### [Instruksi 1]
Tuliskan ulang persis baris-baris entri, mulai dari baris yang memuat "Nama [338, 525]" terus sampai baris terakhir entri, termasuk kedua ujungnya. Gambar tidak perlu disertakan dalam jawaban.

Resiko Berinvestasi di Bitcoin
Resiko Berinvestasi di Bitcoin
Mata uang kripto (cryptocurrency) seperti bitcoin dan ethereum bekalangan semakin sering terdengar. Hal ini wajar, mengingat cryptocurrency sedang populer di kalangan warganet, yang menjadikannya sebagai cara baru mengakses uang di luar sistem keuangan konvensional.
Cryptocurrency merupakan bentuk dari uang digital yang didesain untuk membuat transaksi menjadi sangat aman. Aset digital ini dirancang sebagai medium pertukaran menggunakan kriptografi untuk mengamankan transaksi dan mengontrol berbagai hal terkait lainnya.
Bentuk cryptocurrency pertama adalah bitcon yang diciptakan pada 2009 dan sampai saat ini masih dikenal luas. Nilai cryptocurrency sendiri cukup fluktuatif. Bitcoin misalnya, setelah meroket ke level tertinggi di atas US$ 19.500 per koin pada Minggu lalu, harganya mengalami penurunan pada pekan ini. Pada Jumat (22/12/2017), nilainya sempat berada di bawah US$ 13 ribu.
Tidak seperti uang biasa, mata uang digital ini tidak memiliki bentuk fisik dan berbeda dari transaksi reguler pada sistem perbankan. Pada perbankan normal, pemerintah biasanya mengontrol suplai uang dengan mencetak unit uang.
Namun di dalam dunia cryptocurrency, produksi mata uang umumnya dibatasi. Saat ini hanya ada 21 juta bitcoin di dunia, sedangkan cryptocurrency lain seperti Litecoin terdiri dari 84 juta unit.
Terlepas dari keterbatasan dan nilai yang berfluktuasi, nyatanya cryptocurrency seperti bitcoin, semakin banyak dilirik. Namun, bukan berarti investasi cyrptocurrency tidak memiliki risiko.
Ada lima hal yang harus dipertimbangkan oleh investor sebelum memutuskan berinvestasi dengan mata uang digital tersebut. Berikut penjelasannya seperti dikutip dari The Economic Times, Sabtu (23/12/2017):
1. Volatilitas ekstrem
Berinvestasi dalam cyrptocurrency memiliki risiko sangat tinggi karena harganya yang sangat berfluktuasi. Banyak pakar skeptis tentang bitcoin sebagai sebuah investasi utama karena keterbatasan yang bisa mereka analisis. "Tidak ada cukup ekosistem di sekitar bitcoin untuk analisis fundamental agar bisa mempelajarinya sebagai sebuah investasi. Orang-orang berinvestasi di sana dengan informasi yang tidak lengkap dan bergabung dengan kawanan spekulan," tutur Partner and Fintech Leader PwC India, Vivek Belgavi.
2. Jangan investasi jika tidak paham
Sejumlah bankir dan pakar global memperingatkan para investor untuk tidak berinvestasi pada cryptocurrency. Mereka berpendapat, cryptocurrency hanya akan menjadi sebuah 'gelembung' yang siap meledak. CEO JP Morgan, Jamie Dimon, pernah mengekspresikan pendapatnya mengenai nilai bitcoin. "Ini lebih buruk daripada tulip bulbs (tulip mania). Ini tidak akan berakhir dengan baik," tuturnya.

### [Daftar Entri]
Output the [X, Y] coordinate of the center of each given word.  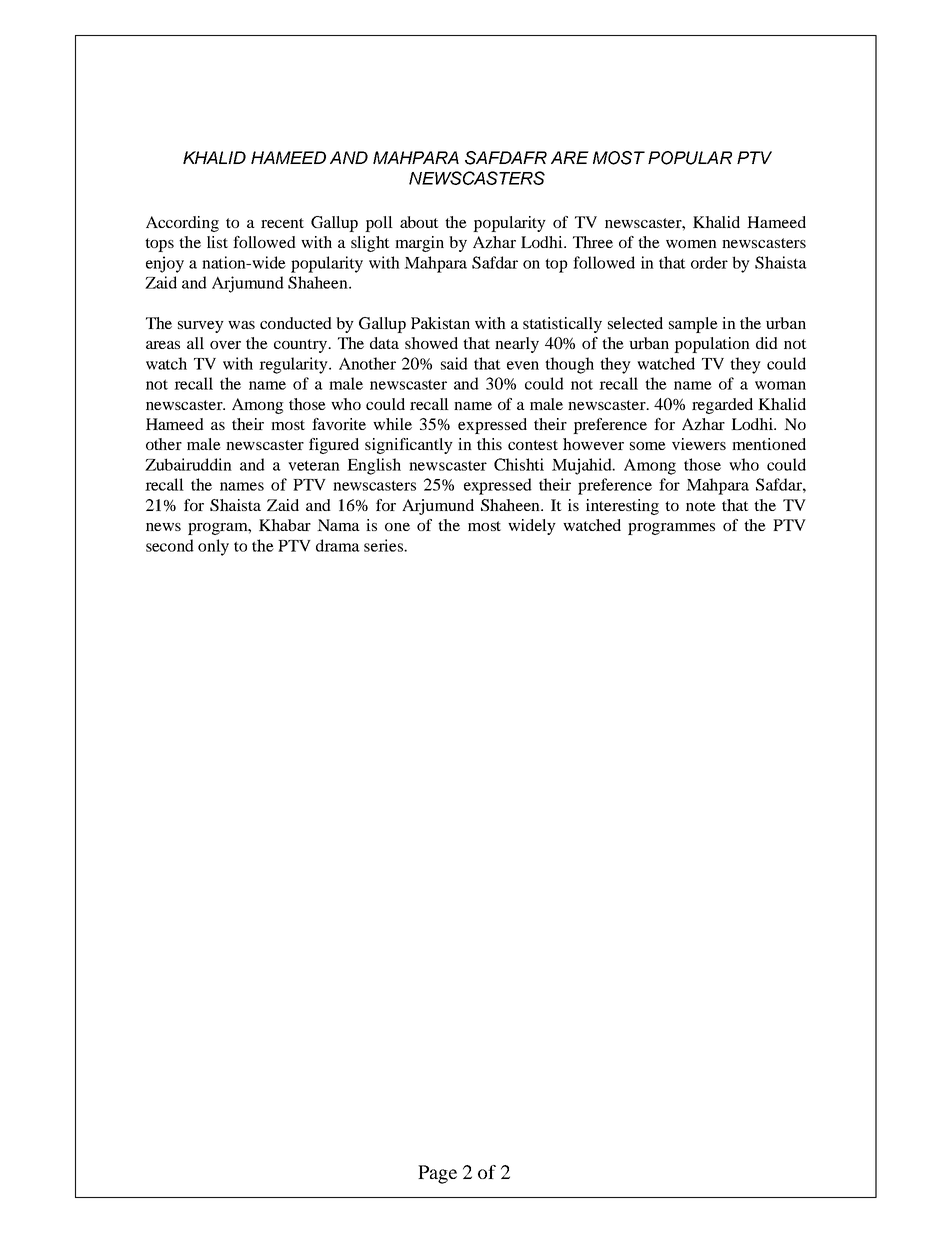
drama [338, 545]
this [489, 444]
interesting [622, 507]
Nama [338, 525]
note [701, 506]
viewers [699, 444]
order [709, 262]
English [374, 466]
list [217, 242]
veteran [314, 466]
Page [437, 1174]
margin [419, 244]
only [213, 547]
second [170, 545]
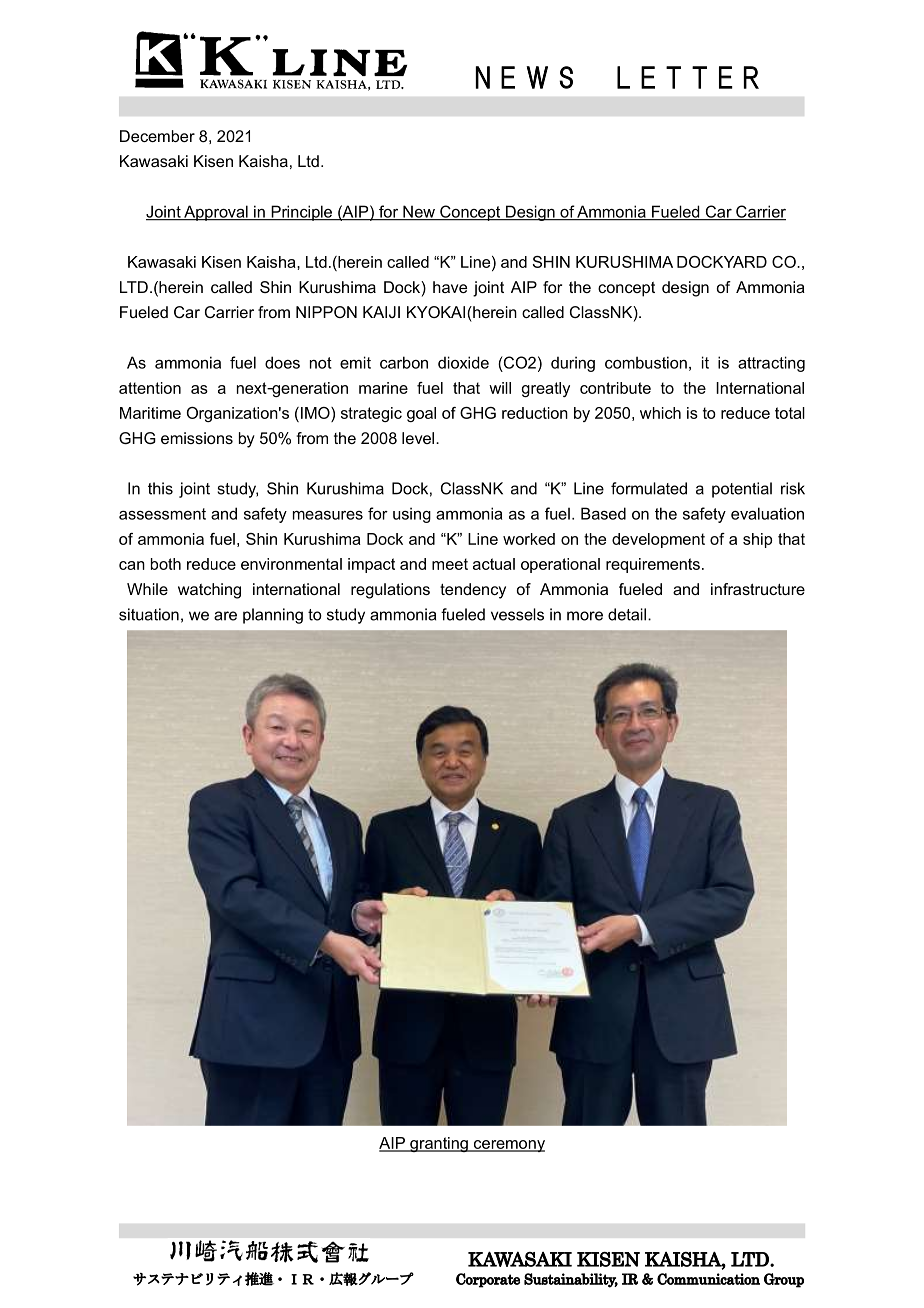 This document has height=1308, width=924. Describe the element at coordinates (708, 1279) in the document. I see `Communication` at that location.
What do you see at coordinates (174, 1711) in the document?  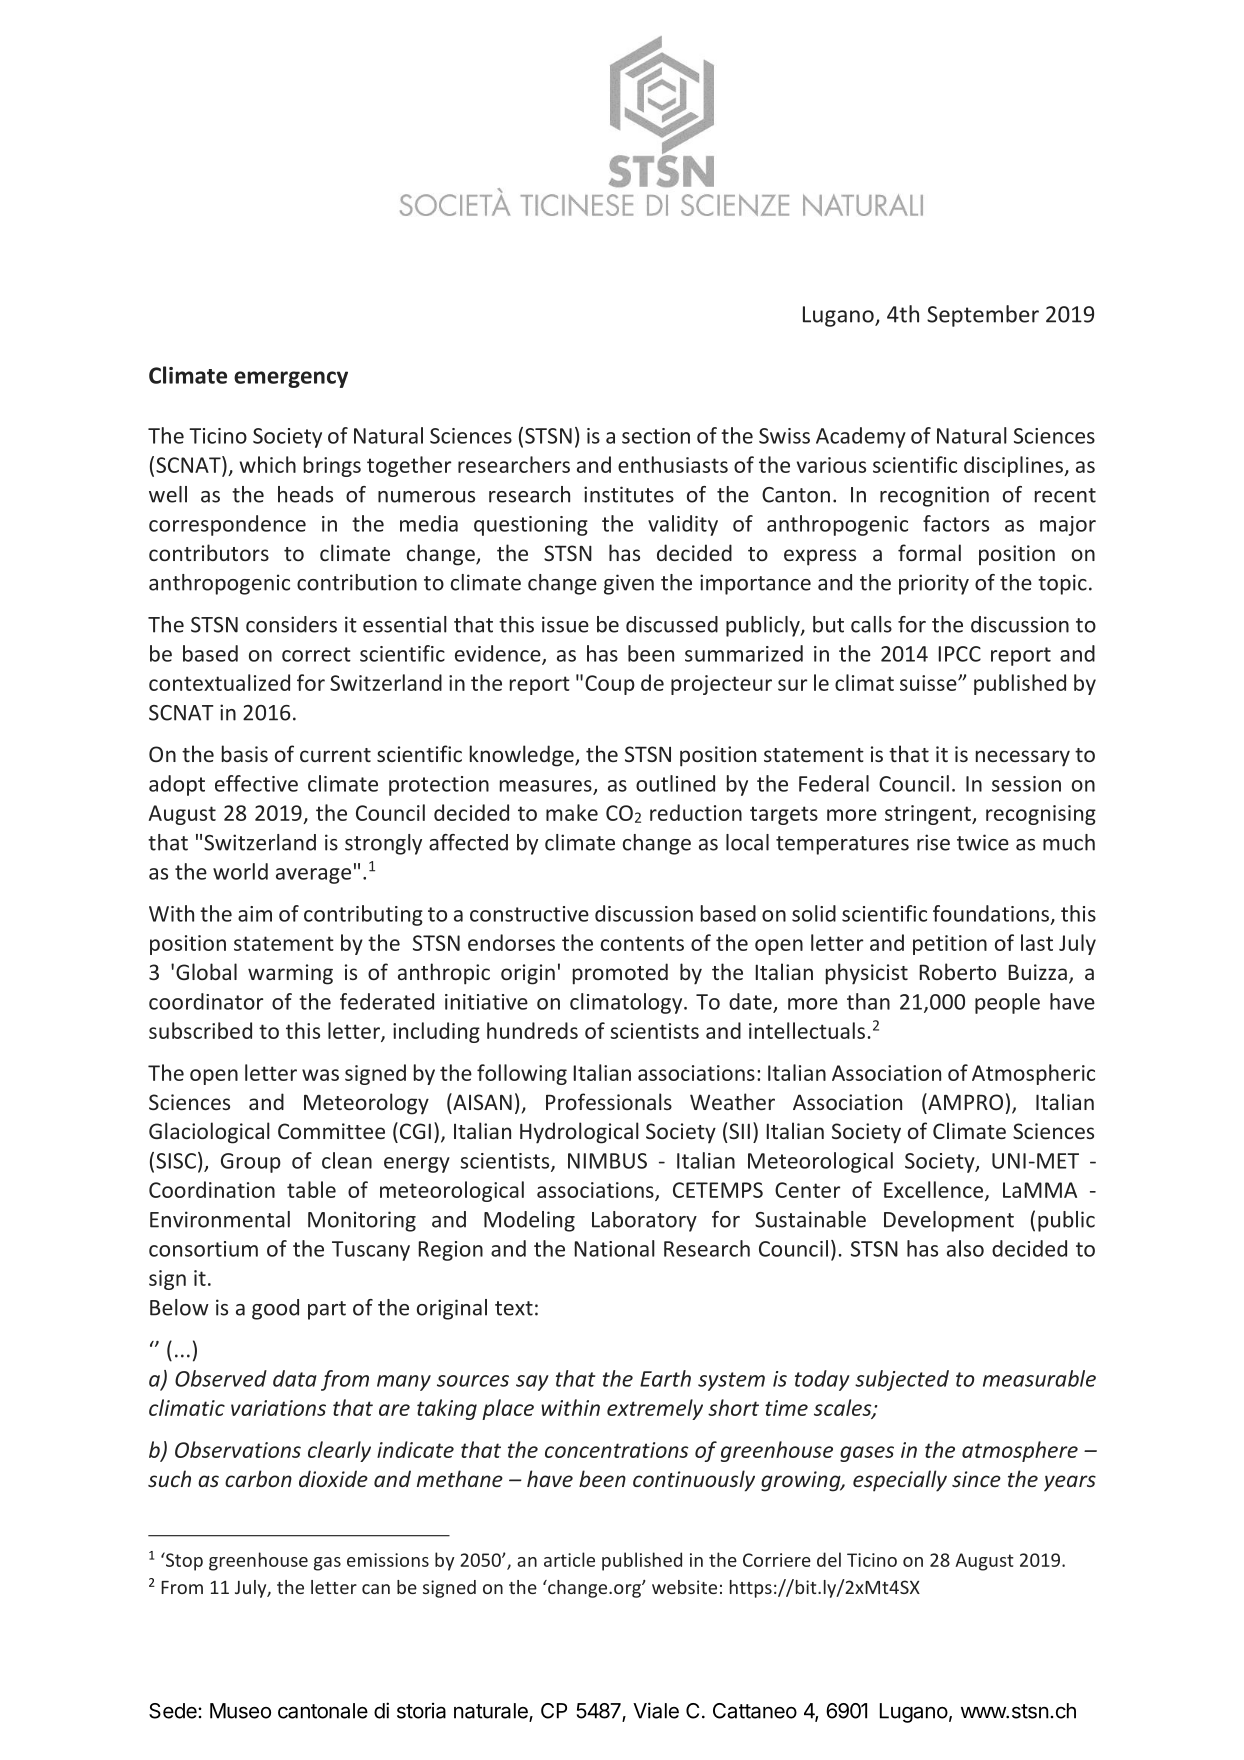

### [Instruksi 2]
Menurut artikel tentang risiko berinvestasi di bitcoin, berapa jumlah bitcoin yang ada di dunia saat ini?

### [Jawaban Latihan 1]
Nama [338, 525]
note [701, 506]
viewers [699, 444]
order [709, 262]
English [374, 466]
list [217, 242]
veteran [314, 466]
Page [437, 1174]
margin [419, 244]
only [213, 547]
second [170, 545]
 This document has height=1308, width=924. Describe the element at coordinates (708, 1279) in the document. I see `Communication` at that location.
What do you see at coordinates (174, 1711) in the document?  

### [Jawaban Latihan 2]
Saat ini hanya ada 21 juta bitcoin di dunia.